Problem
A faithful transcription of all the entries below is needed, without the pictures.

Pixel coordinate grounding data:
──────────
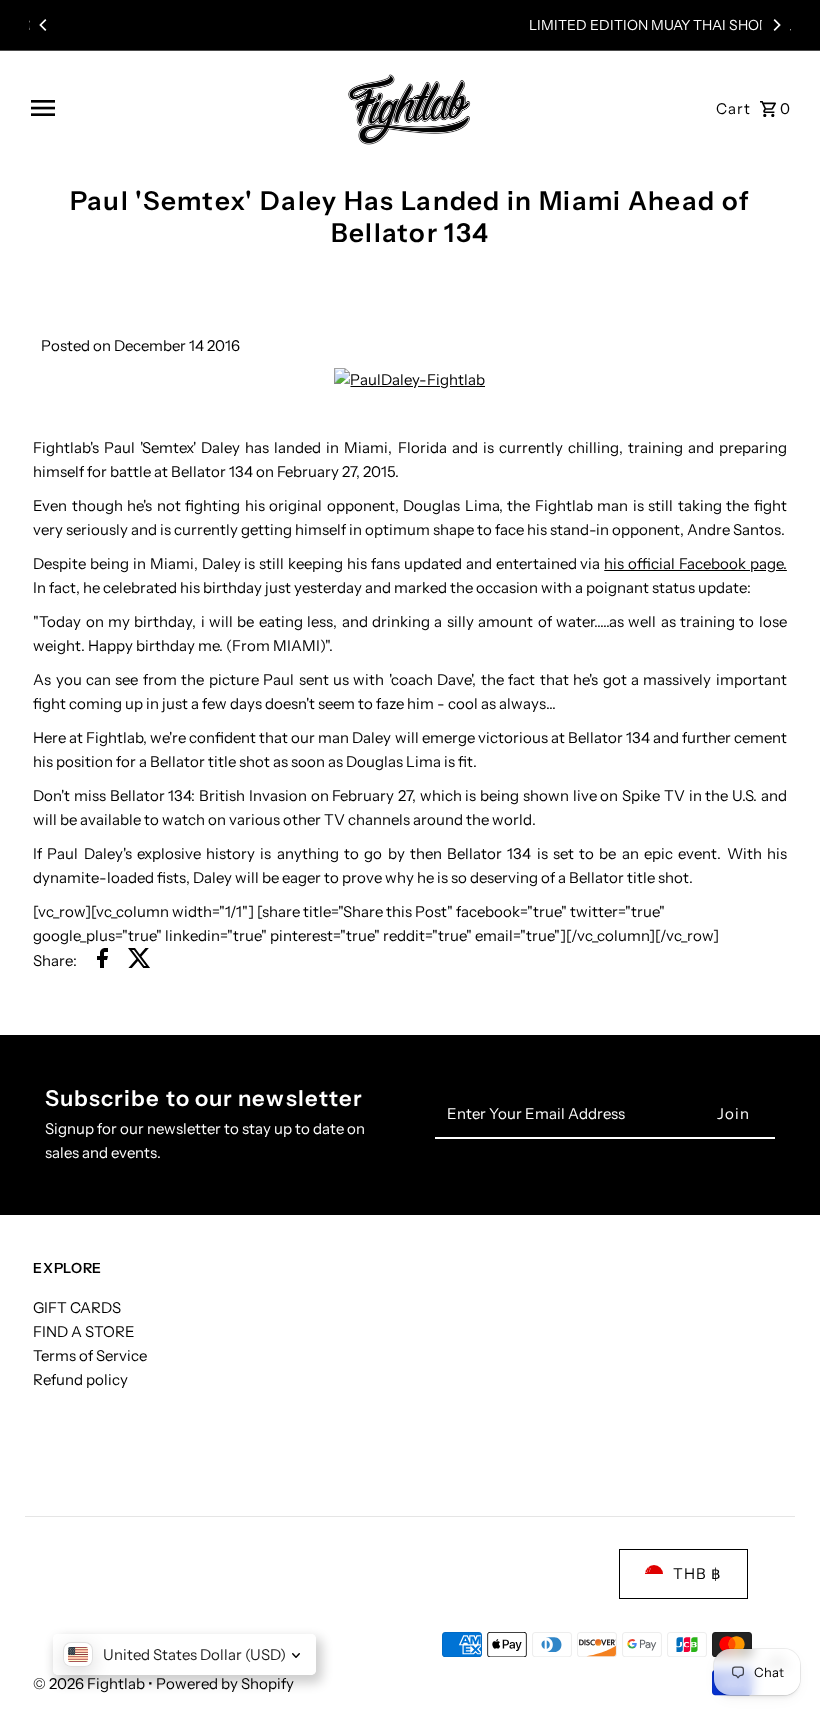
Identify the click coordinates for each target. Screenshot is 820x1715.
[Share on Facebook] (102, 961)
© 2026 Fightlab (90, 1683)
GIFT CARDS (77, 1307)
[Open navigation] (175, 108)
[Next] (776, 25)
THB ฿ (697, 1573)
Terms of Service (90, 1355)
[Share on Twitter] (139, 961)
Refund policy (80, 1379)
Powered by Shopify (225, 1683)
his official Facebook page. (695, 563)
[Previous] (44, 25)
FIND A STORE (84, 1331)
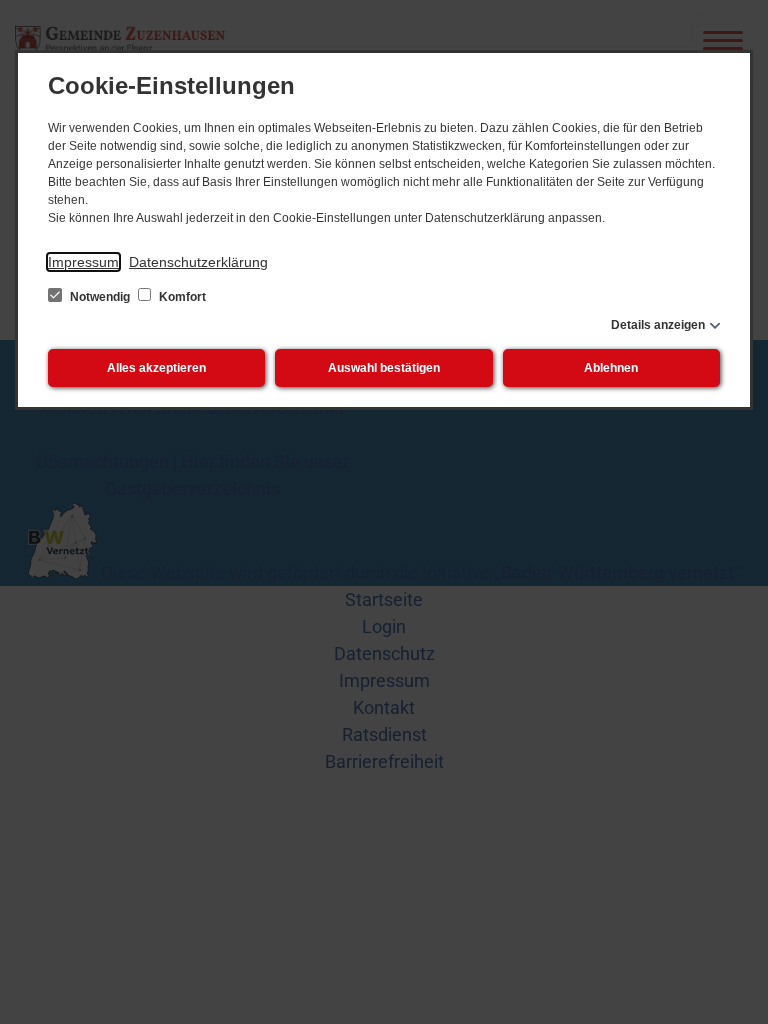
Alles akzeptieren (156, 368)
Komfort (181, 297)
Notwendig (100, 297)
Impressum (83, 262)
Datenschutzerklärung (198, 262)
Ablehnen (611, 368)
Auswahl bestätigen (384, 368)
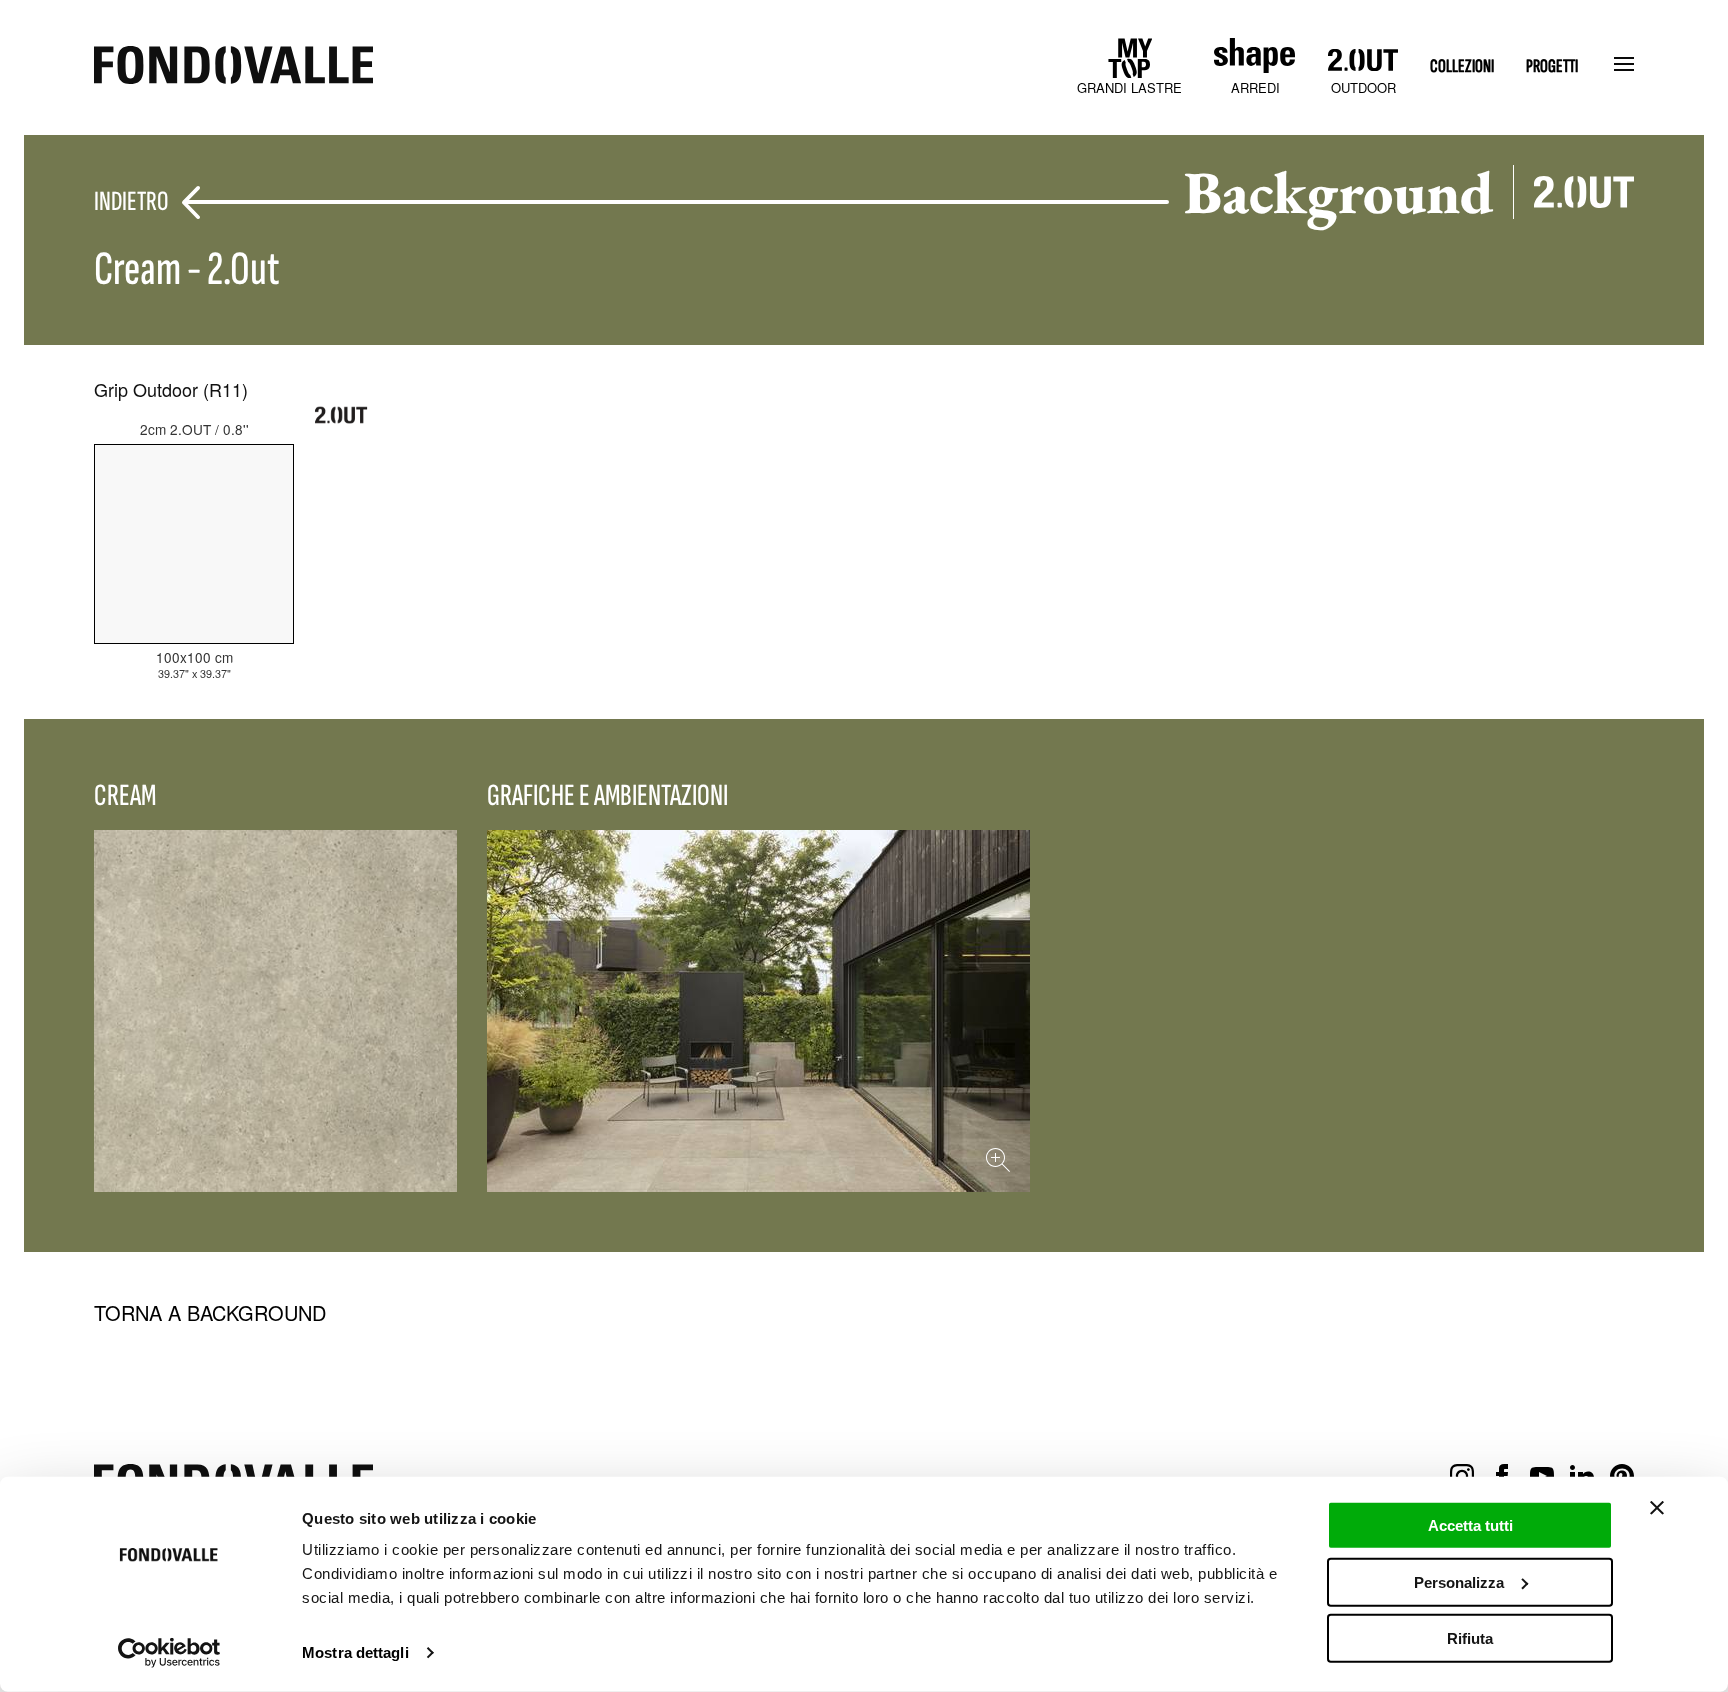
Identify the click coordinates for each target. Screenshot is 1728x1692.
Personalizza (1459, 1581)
──────────
Answer area
Identify the click coordinates for each target. Screenshot is 820x1715.
[Share on Facebook] (102, 961)
© 2026 Fightlab (90, 1683)
GIFT CARDS (77, 1307)
[Open navigation] (175, 108)
[Next] (776, 25)
THB ฿ (697, 1573)
Terms of Service (90, 1355)
[Share on Twitter] (139, 961)
Refund policy (80, 1379)
Powered by Shopify (225, 1683)
his official Facebook page. (695, 563)
[Previous] (44, 25)
FIND A STORE (84, 1331)
Alles akzeptieren (156, 368)
Komfort (181, 297)
Notwendig (100, 297)
Impressum (83, 262)
Datenschutzerklärung (198, 262)
Ablehnen (611, 368)
Auswahl bestätigen (384, 368)
Identify the click coordinates for each target. Screenshot is 1728x1692.
Personalizza (1459, 1581)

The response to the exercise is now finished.